Article 35
I. - Le code de l'urbanisme est ainsi modifié :
1° La dernière phrase de l'article L. 111-31 est supprimée ;
2° Après l'article L. 152-5-2, il est inséré un article L. 152-5-3 ainsi rédigé :
« Art. L. 152-5-3. - L'autorité compétente pour délivrer l'autorisation d'urbanisme peut autoriser les projets qualifiés d'intérêt national majeur dans les conditions déterminées à l'article L. 300-6-2 à déroger aux règles des plans locaux d'urbanisme relatives à la hauteur, dans des limites précisées par décret en Conseil d'Etat. » ;
3° L'article L. 300-6-2 est ainsi modifié :
a) Au I, après le mot : « industriel », sont insérés les mots : « ou d'infrastructure » ;
b) Après le même I, il est inséré un I bis ainsi rédigé :
« I bis. - Un centre de données qui revêt, eu égard à son objet et à son envergure, notamment en termes d'investissement, de puissance installée ou de soutien à l'émergence d'écosystèmes domestiques compétitifs, une importance particulière pour la transition numérique, la transition écologique ou la souveraineté nationale peut également être qualifié par décret de projet d'intérêt national majeur.
« L'autorité administrative peut refuser l'octroi du permis de construire d'un centre de données implanté sur un territoire connaissant des tensions structurelles sur la ressource en eau.
« Pour l'application du premier alinéa du présent I bis, un centre de données est défini comme une infrastructure ou un groupe d'infrastructures servant à héberger, à connecter et à exploiter des systèmes et des serveurs informatiques et du matériel connexe pour le stockage, le traitement ou la distribution de données ainsi que pour les activités qui y sont directement liées. » ;
c) Le II est ainsi modifié :
- à la première phrase, le mot : « industriel » est remplacé par les mots : « d'intérêt national majeur » ;
- à la deuxième phrase, le mot : « industriel » est supprimé ;
d) Au IV, les mots : « projet industriel qualifié de » sont supprimés ;
e) Il est ajouté un XIII ainsi rédigé :
« XIII. - Un décret en Conseil d'Etat précise les conditions dans lesquelles la raison impérative d'intérêt public majeur peut être reconnue par l'autorité administrative compétente en application du dernier alinéa de l'article L. 411-2-1 du code de l'environnement. »
II. - A la première phrase du dernier alinéa de l'article L. 411-2-1 du code de l'environnement, le mot : « industriel » est supprimé.
III. - La loi n° 2023-175 du 10 mars 2023 relative à l'accélération de la production d'énergies renouvelables est ainsi modifiée :
1° Après le mot : « électricité », la fin de l'avant-dernier alinéa du I de l'article 27 est ainsi rédigée : « qui ont pour objet le raccordement des installations d'un projet qualifié de projet d'intérêt national majeur par le décret prévu aux I ou I bis de l'article L. 300-6-2 du code de l'urbanisme. » ;
2° A la première phrase du premier alinéa de l'article 28, les mots : « aux premier et avant-dernier alinéas du I de l'article 27 de la présente loi » sont remplacés par les mots : « au premier alinéa du I de l'article 27 ainsi que de projets d'intérêt national majeur mentionnés à l'avant-dernier alinéa du même I ».

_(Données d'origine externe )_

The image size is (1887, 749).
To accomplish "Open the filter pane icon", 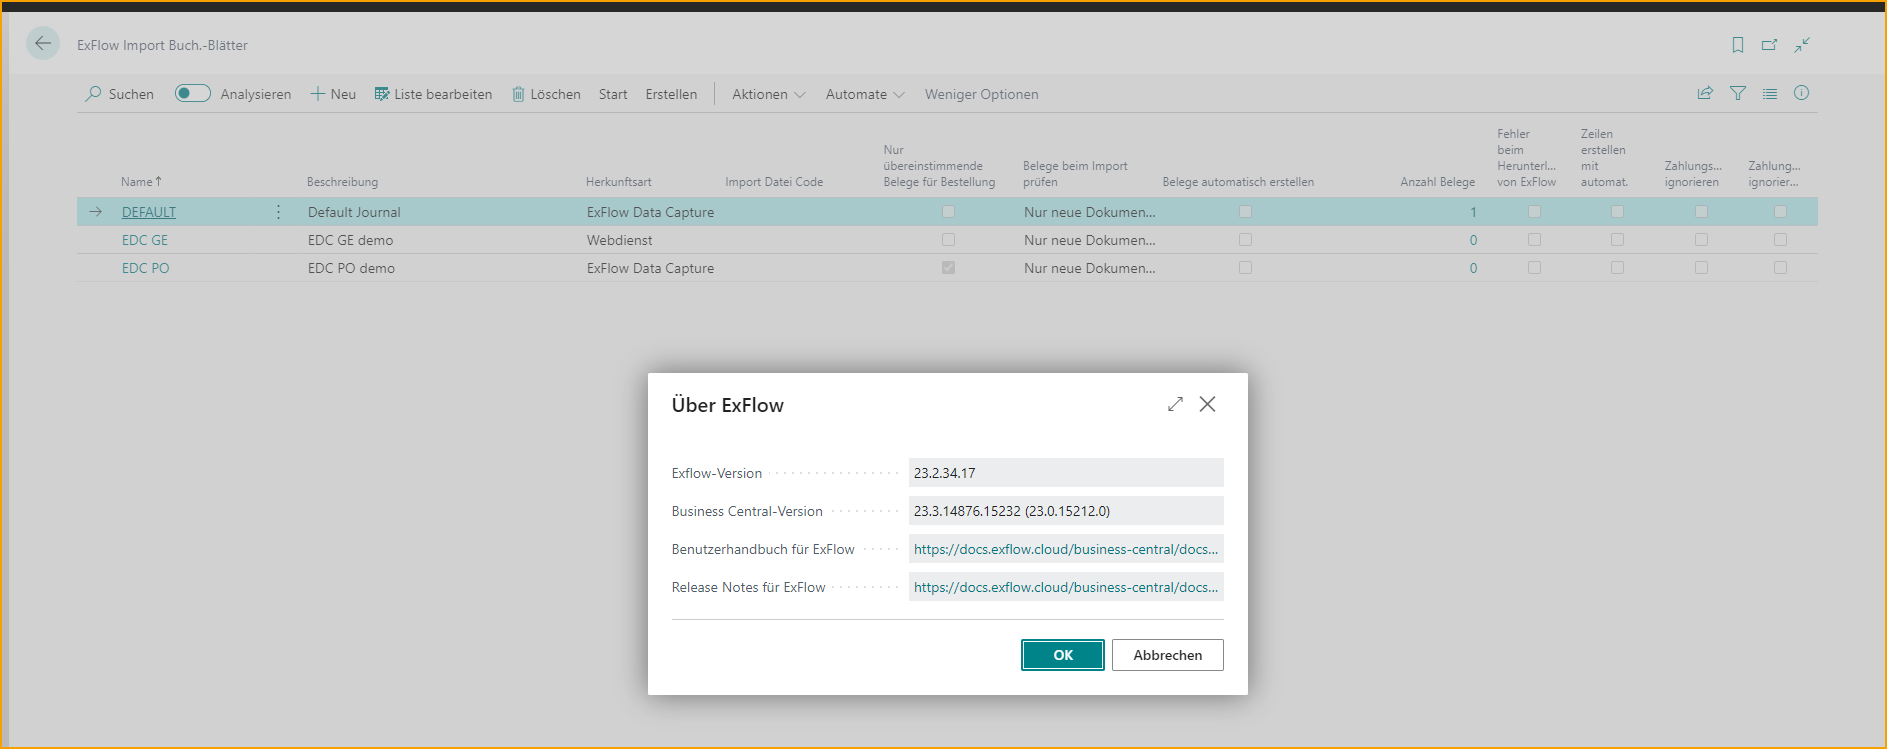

IV. - [Dispositions déclarées non conforme à la Constitution par la décision du Conseil constitutionnel n° 2026-903 DC du 21 mai 2026.]
V. - Pour l'implantation sur le territoire de projets d'infrastructures industrielles et numériques fortement consommatrices en électricité, le ministre chargé de l'énergie peut demander au gestionnaire du réseau public de transport d'électricité de réserver sur un ouvrage ou sur un ensemble d'ouvrages du réseau de transport une capacité de raccordement qui soit suffisante pour permettre l'accès au réseau de tels projets.
Sans préjudice de l'application de l'article L. 342-12 du code de l'énergie, le demandeur du raccordement au réseau de transport d'un projet mentionné au premier alinéa du présent V peut être redevable d'une contribution financière supplémentaire afin de couvrir, par anticipation, le coût des mesures d'exploitation que le gestionnaire du réseau de transport prévoit de mettre en œuvre pour garantir au demandeur la possibilité de soutirer sans limitation de puissance depuis le réseau de transport.
Les principes de calcul de cette contribution sont soumis par le gestionnaire de réseau de transport à l'approbation de la Commission de régulation de l'énergie.